Art Museums: Bellas Artes, MAP, Frida Kahlo

(I just noticed that this is my 100th entry in this blog. A hundred days of travel in four years!)

Today I got another high-octane culture injection: after working through the anthropology museums, today I went to art museums!

The first on my list was the Palacio de Bellas Artes, an impressive turn of the century building that sits on the Alameda Central park. On the outside it’s an impressive stone Neoclassical construction with a colourful, tiled dome, but on the inside it’s fully Art Nouveau. Indeed, it looks as if not a single nail has been touched since the 20s: from the wall fixtures to the lamps to the entrance signs, they would only need to clear the people and they’d be able to shoot a Great Gatsby movie right here and now.
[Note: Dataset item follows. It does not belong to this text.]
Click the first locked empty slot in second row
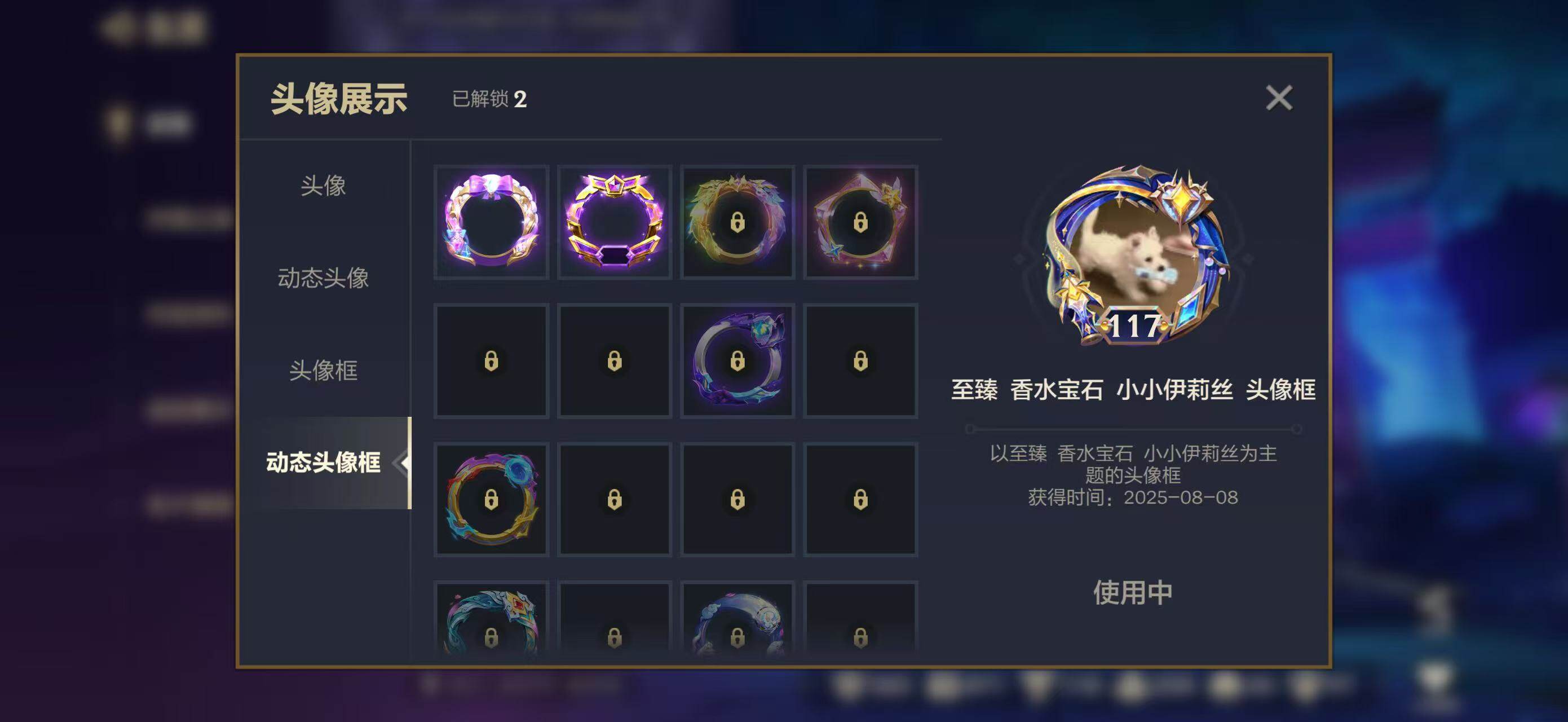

The interior design is well served by the architecture, as the beautiful central lobby showcases the murals on all three floors that open to it. These murals, however, are the entirety of the museum’s permanent collection: most of the three floors are used for auditoriums and conferences and other ad-hoc spaces, with only half of a floor devoted to the current temporary exhibition. This time the exhibition was dedicated to Diego Rivera and Pablo Picasso, specifically the time Rivera spent in Paris painting Cubism. After having seen Rivera’s murals, it was interesting to see his Cubist works that indeed looked like they could have been signed by Braque or Juan Gris. 
The visit didn’t take very long, so next up I walked a few minutes to the Museo de las Artes Populares, which focuses on folkloric art: traditional clothes, religious festivals, toys… After all the clay and sandstone of the Aztec exhibits, it was fun and refreshing to see these galleries filled with colourful and vibrant objects. In the MAP there are three floors with two galleries each, and they are divided by theme: clothing, religion, fantastic beasts… Each space is designed and curated differently, so it’s a very entertaining visit. I liked a display of dragons and nahuatl, and also a small room of partying skeletons and sugar skulls as a kind of festive model necropolis.

Also, the museum store is awesome -they have a little bit of everything related to traditional Mexican crafts. A great place to buy omiyage for the people back home!
Here I ducked into a bakery café for a quick lunch. It had been drizzling all morning, but as soon as I started eating it started pouring for real. I had considered going to one of the hip neighbourhoods for the afternoon, to break it up a bit, but it didn’t seem very feasible if it was going to keep raining. So instead I decided to go to Frida Kahlo’s museum, another of the must-sees in Mexico City and a perfect followup for an artistic day.
The Kahlo house is in Coyoacán, which is far from the centre, so you kind of have to make the trip there just for the museum (my guidebook said to take a walk around the neighbourhood to make the most of it but it didn’t look all that interesting to me). I took the metro to the Coyoacán stop, and after that I still had a 10 or 15 minute walk to the museum. When I finally arrived at the iconic deep-blue house, there was a queue, as indeed there is always a queue (I’m told it’s especially dire on weekends). It wasn’t very large but it moved slowly. I could have bought my ticket for a specific time slot online and saved myself the wait, but since it was a spur of the moment decision I had to eat a half-hour queue. Oh well! I had the time and it had stopped raining.

At $200 a ticket (€10) it is the priciest museum I’ve been to in Mexico, and it’s very small, but it’s a delightful place. The outside walls are all blue, the courtyard has a fountain and lots of plants, and the interiors are dedicated to exhibiting works by Frida Kahlo and the furniture and decoration of the home. There are only two small rooms with paintings, and then you can visit the home’s kitchen, bedrooms, and the study, all of which have all the original furnishings and really look like Frida and Diego could step inside in any moment. 
There’s a store with all things Frida, and also there was a temporary exhibition about Frida’s clothes, with several of her dresses on display. Despite the shortness of the visit, the small size of the exhibits (after all it is a house), it is very much worth making the trip to Coyoacán, as the space really captures the essence of the artist: it is surrealist, it is in pain, it is passionate, it is artistic, it is tender… Unique.

To top off the day, I made my way to Colima to have dinner at Lucas Local, a stylishly decorated restaurant with a very eclectic menu. Mostly I just let the natives order everything, but I did ask to try the stuffed pepper, to see how different it was from those of the old country; and the answer is, very! It came with a taco and avocado cream! We had a grand old time and were already wrapping up when the restaurant inexplicably introduced a standup act -a lady who took a mic, yelled into it, effectively prevented us from talking anymore, and whose act was just awful; not just as in unfunny, but also pretty racist (and not in a Sarah Silverman kind of way). It’s a good thing we were about to leave anyway, and other than that everything went swimmingly.
I need to decide what to do with myself tomorrow. Is it bad if I just rest all day and like go to the movies? I’ll have to crank open the guidebook again!